There is no one-size-fits-all type of intelligence. There are other ways to be intelligent, according to the Theory of Multiple Intelligence proposed by Harvard Psychologist, Howard Gardner:

  1. Visual-spatial – They have excellent visualization skills. These people frequently know their way around maps, charts, photographs, movies, and other visual aids well (Architect, Artist, Engineer)
  2. Linguistic-verbal – They have good word selection for both writing and speaking. These people are usually excellent story writers, good with memorization, and reading. (Writers, Journalists, Lawyer)
  3. Logical-mathematical – They are proficient in problem-solving, pattern recognition, and reasoning. These people typically approach numbers, relationships, and patterns conceptually (Mathematician, Programmer, Accountant)
  4. Body-kinesthetic – They have high motor skills, muscular control, and body movement. Strong individuals typically possess exceptional agility and eye-hand coordination (Dancer, Surgeon, Actor)
  5. Musical – They have an excellent ability to think in sounds, rhythms, and patterns. They frequently excel in the composition and performance of music and have a deep appreciation for it. (Musician, Singer, Composer)
  6. Interpersonal – They have good interpersonal understanding and communication skills.
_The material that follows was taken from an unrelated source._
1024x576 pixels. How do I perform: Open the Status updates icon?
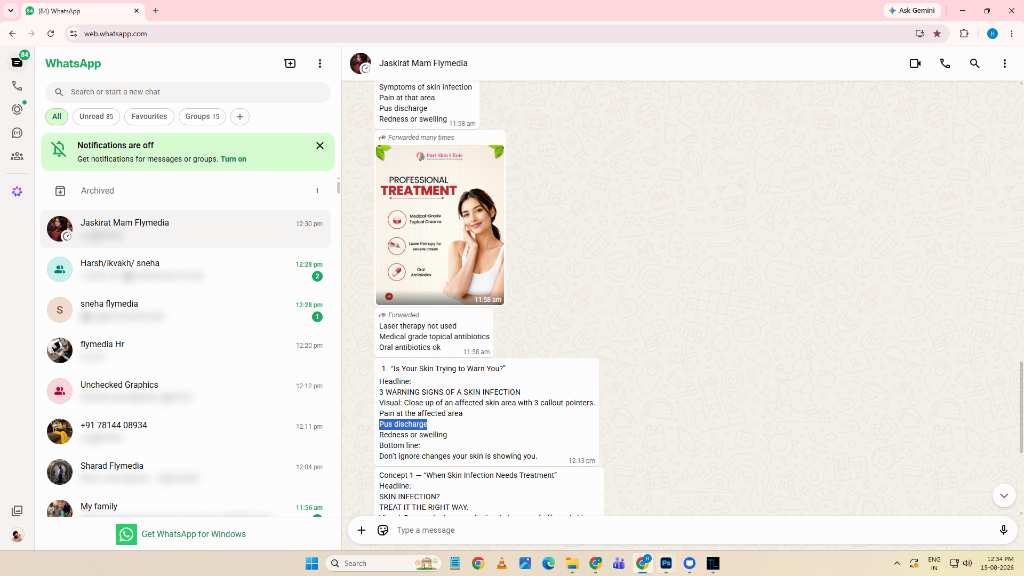18,109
These people are adept in determining the feelings, intentions, drives, and goals of people around them. (Psychologist, Counselor, Sales Associate)
  7. Intrapersonal – They excel in recognizing their own motivations, emotions, and emotional states. They frequently take pleasure in introspection and analysis, which includes imagining, examining interpersonal connections, and evaluating their own abilities. (Philosopher, Theorist, Scientist)
  8. Naturalistic – They tend to be more in touch with nature and have a keen interest in caring for others, discovering new things, and studying the lives of other creatures. It is claimed that these people have an acute understanding of small alterations to their surroundings. (Biologist, Farmer, Gardener)
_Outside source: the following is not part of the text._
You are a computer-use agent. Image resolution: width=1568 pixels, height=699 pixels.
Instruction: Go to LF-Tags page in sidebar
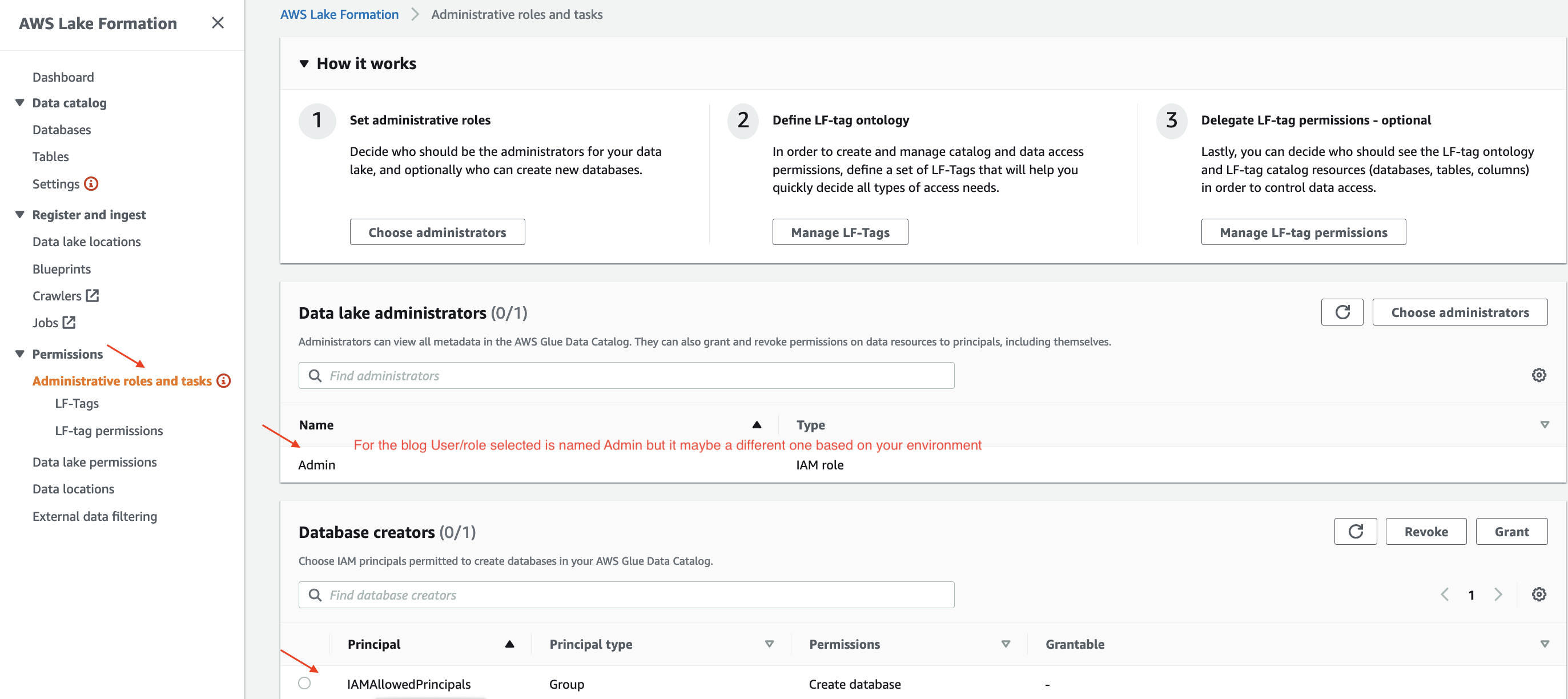[x=77, y=403]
Current Educational System

Sir Ken Robinson exposes the drawbacks of traditional educational methods by criticizing how the existing system discourages innovation by giving priority to some subjects over others. He then suggested a broader approach that emphasizes risk taking and thinking outside of the box. All things considered, Sir Ken Robinson’s talk is an important reminder of the necessity to reconsider how we approach education, emphasizing the importance of nurturing creativity and appreciating each person’s unique gifts.
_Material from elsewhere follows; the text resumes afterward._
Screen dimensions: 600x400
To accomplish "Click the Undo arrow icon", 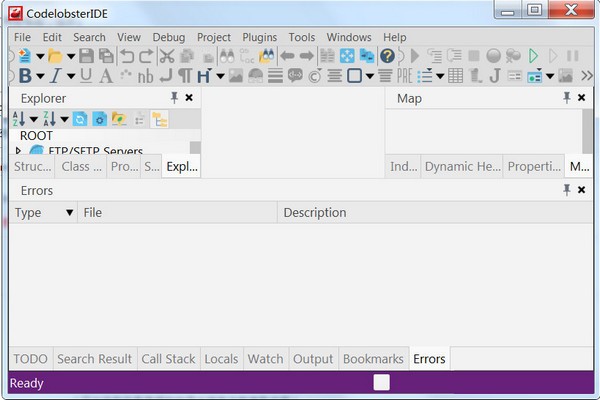I will [127, 56].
Do Schools Kill Creativity?

While traditional schooling may unintentionally stifle creativity in some instances, it doesn’t have to be this way. By incorporating project-based learning, fostering a growth mindset, and valuing artistic expression alongside core subjects, schools can become nurturing grounds for creative innovation. Imagine classrooms where students tackle real-world problems through creative collaboration, where mistakes are seen as stepping stones, and where artistic endeavors are integrated seamlessly into the curriculum. This shift in focus would empower students to become not just knowledge consumers, but creative problem-solvers and future leaders equipped to thrive in a world that demands both intellectual and imaginative prowess. By embracing creativity as an essential pillar of education, we can cultivate a generation of thinkers who will not only answer the questions of today but also ask the groundbreaking questions of tomorrow.